First and foremost, I love that the author addresses the complexity and difficulty of any type of transformation. It’s difficult for people to imagine the total amount of work and time required to successfully transform once. Imagine getting not one person, but an entire neighborhood to shift from an unhealthy lifestyle (obese, sedentary, etc.) to a healthy one (diet, exercise, etc.). It can be done, but it’s gonna take a lot of effort: a lot of people believing it’s the right thing to do, a significant amount of repetition, addressing people falling off the bandwagon, and disparities between individuals. 

Secondly, I think “fake” is a great term. There are multiple levels of cultural adoption regarding transformational success. Assuming that leader ship is not going to back away from the transformation as a priority, Phase 1 usually involves managers and leaders using the vernacular. People learn what to say and start throwing out terms that help them get their way. For example, those that want to include the customer will say “well, the user story said this.” People will talk about combing the backlog and running another sprint. Just because they know the words doesn’t mean they’re doing it right. The second part of successful transformations or when pockets begin to actually adapt to the new approach. However, there is little experience and they are unable to successfully navigate difficult questions or challenges received from their peers. during this fragile time, they can be easy to give up or regress to the previous method. People may the letter of the law but they don’t necessarily understand the spirit and so it can be misapplied. Because of this, people can get turned off and outright reject Agile. 

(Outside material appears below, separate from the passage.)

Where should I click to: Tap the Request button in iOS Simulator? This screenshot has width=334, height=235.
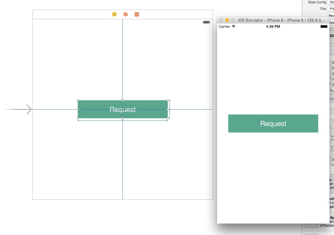tap(273, 124)
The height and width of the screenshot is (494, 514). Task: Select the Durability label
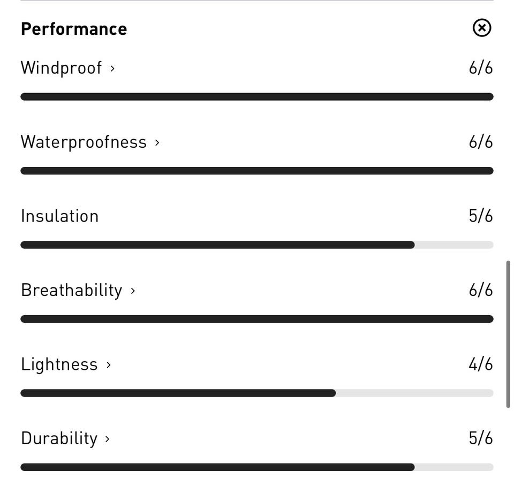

Stage 3, it’s no or go. It becomes widespread or disappears. Longevity is culturally based. It’s rejected or lasts multiple leaders. Agile benefits are codified and measured regularly. It’s not an initiative. 

Lastly, a lot of people from the agile world think that the methodology can be directly applied to non-software solutions. That would be the equivalent of setting up a lactose intolerant person on a diet that includes dairy products. There are a significant number of agile principles that do work in non-software situations, but there are others that will plainly just get you into trouble. Any industry that requires re-training of people or retooling of hardware after each release cannot run on highly repetitive sprints. 

All of this goes to say walk the talk. Don’t act Agile when you clearly are snacking on Twinkies every chance you can. Your product release schedule reflects reality. You can either stay ahead of the industry or you’re playing catch up. Sounds like the conference is gonna be great. 

(Now I’ve been listening to R&B circa 1989 for the past hour so “peace out!”)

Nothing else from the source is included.